FRAGMENTO SELECCIONADO
04-04-2014
Hay dos términos que se tiende a confundir: abstinencia y
sobriedad aunque tengan significados bien diferentes. La abstinencia consiste
en alejarse de algo, dejar algo en este caso la bebida y es lo que produce el
llamado “mono” o incluso puede llegar al “delirium tremens”. La sobriedad tiene
un sentido de moderación, de naturalidad y es aplicable a todos los aspectos de
la vida. Como adicto en recuperación (que no ex-adicto) he pasado por la primera
y llevo años intentado avanzar en la segunda.
Cuando llegué a lo más profundo de mi yo insobornable se me
plantearon las alternativas de seguir bebiendo hasta el final o rehacer mi vida
dejando lo que sabía que me estaba matando, literalmente. Yo quería vivir pero
elegí lo primero, lo más fácil y lo que mi cerebro trastocado me decía que
necesitaba. Siguieron tres días de desenfreno total, de desesperación por saber
que no podría salir de donde estaba. El tercer día decidí marcharme lejos donde
no me conocieran pues sabía lo que me esperaba y entre entradas y salidas a la
estación de tren para sacar un billete me monté en un taxi y le di una
dirección de un lugar donde sabía que tendría posibilidades de recuperarme si
yo quería. No me preguntéis por qué. No lo sé.
Entonces dio comienzo mi período de abstinencia.
Voluntariamente me estaba alejando de la causa de todos mis pesares, el
alcohol. Después de tanto tiempo abusando de su consumo lo necesitaba para
sentirme vivo, mi cerebro lo pedía con insistencia y tuve que echar mano de una
serie de artilugios mentales para evitarlo: no consumir solamente por un día,
no tomar la primera copa o combinado o lo que fuera. Y así engañándome y
engañando a mi mente fue pasando mi tiempo de abstinencia con días irascible o
deprimido a veces sin querer hablar con nadie pero asistiendo a las terapias y
aprendiendo cosas sobre mí y mi adicción y cogiendo experiencia en la cosa del
no beber.
Debió durar bastante este esforzarme por no consumir pues llevando
cuatro años de recuperación me dijo mi mujer: “Vete a beber de nuevo pues no
hay quien te aguante” Me di cuenta de que mi carácter se había agriado lo
suficiente como para hacer insoportable mi compañía. ¿Qué estaba haciendo mal?
Presté más atención en mi reuniones y caí en la cuenta de
que hasta el momento no había hecho más que dejar de beber de forma que me
había quedado yo con mis emociones sin control y sin nombre siquiera, con mi
forma de vida sin demasiados valores que la hicieran placentera, con mis muchos
defectos de toda índole sin control y todo ello sin poder recurrir al consumo
del alcohol para soportarlo.
Fue entonces cuando descubrí que existía algo llamado
sobriedad pero que al contrario que la abstinencia no se conseguía de forma
gratuita sino que había que ir conquistándola día a día en un lento proceso que
posiblemente dure el resto de la vida pero que me resulta apasionante. Vamos,
que no es como esos libros de autoayuda que se leen y parece que ya han
solucionado la vida.

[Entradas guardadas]
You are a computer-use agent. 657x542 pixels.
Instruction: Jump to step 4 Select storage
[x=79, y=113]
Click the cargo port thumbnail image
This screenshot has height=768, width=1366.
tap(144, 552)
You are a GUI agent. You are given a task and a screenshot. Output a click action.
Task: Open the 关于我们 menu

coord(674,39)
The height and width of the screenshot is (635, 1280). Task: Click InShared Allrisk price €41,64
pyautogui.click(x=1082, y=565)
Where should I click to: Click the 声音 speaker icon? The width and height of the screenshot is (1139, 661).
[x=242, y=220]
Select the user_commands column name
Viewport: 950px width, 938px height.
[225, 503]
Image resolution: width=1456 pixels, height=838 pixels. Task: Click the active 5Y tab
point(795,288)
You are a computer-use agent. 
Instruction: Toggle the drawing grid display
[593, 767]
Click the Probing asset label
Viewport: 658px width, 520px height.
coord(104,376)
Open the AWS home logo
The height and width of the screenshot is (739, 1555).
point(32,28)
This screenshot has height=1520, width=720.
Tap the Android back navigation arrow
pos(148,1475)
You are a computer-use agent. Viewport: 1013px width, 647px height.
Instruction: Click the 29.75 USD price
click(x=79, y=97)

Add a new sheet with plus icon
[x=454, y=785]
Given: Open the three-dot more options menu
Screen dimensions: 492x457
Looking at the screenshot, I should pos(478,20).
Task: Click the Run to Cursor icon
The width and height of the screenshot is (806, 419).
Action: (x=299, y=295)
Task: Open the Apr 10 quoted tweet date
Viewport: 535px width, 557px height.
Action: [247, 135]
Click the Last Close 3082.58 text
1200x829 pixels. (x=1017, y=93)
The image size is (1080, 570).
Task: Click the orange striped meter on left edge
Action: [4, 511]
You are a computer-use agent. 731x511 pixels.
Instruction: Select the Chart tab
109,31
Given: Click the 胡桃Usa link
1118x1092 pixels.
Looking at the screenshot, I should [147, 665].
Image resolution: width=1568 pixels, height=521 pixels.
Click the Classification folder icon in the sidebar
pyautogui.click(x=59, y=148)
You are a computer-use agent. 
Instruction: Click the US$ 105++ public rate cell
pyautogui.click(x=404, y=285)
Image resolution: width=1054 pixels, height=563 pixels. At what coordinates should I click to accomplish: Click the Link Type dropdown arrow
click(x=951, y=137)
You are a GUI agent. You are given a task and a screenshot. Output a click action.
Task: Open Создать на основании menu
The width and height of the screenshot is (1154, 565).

REQUISITOS DEL PROBLEMA
Devuelve de forma literal el tramo del texto sobre la abstinencia y la sobriedad que va desde "Cuando llegué a" hasta "qué. No lo sé.".

SOLUCIÓN DEL PROBLEMA
Cuando llegué a lo más profundo de mi yo insobornable se me
plantearon las alternativas de seguir bebiendo hasta el final o rehacer mi vida
dejando lo que sabía que me estaba matando, literalmente. Yo quería vivir pero
elegí lo primero, lo más fácil y lo que mi cerebro trastocado me decía que
necesitaba. Siguieron tres días de desenfreno total, de desesperación por saber
que no podría salir de donde estaba. El tercer día decidí marcharme lejos donde
no me conocieran pues sabía lo que me esperaba y entre entradas y salidas a la
estación de tren para sacar un billete me monté en un taxi y le di una
dirección de un lugar donde sabía que tendría posibilidades de recuperarme si
yo quería. No me preguntéis por qué. No lo sé.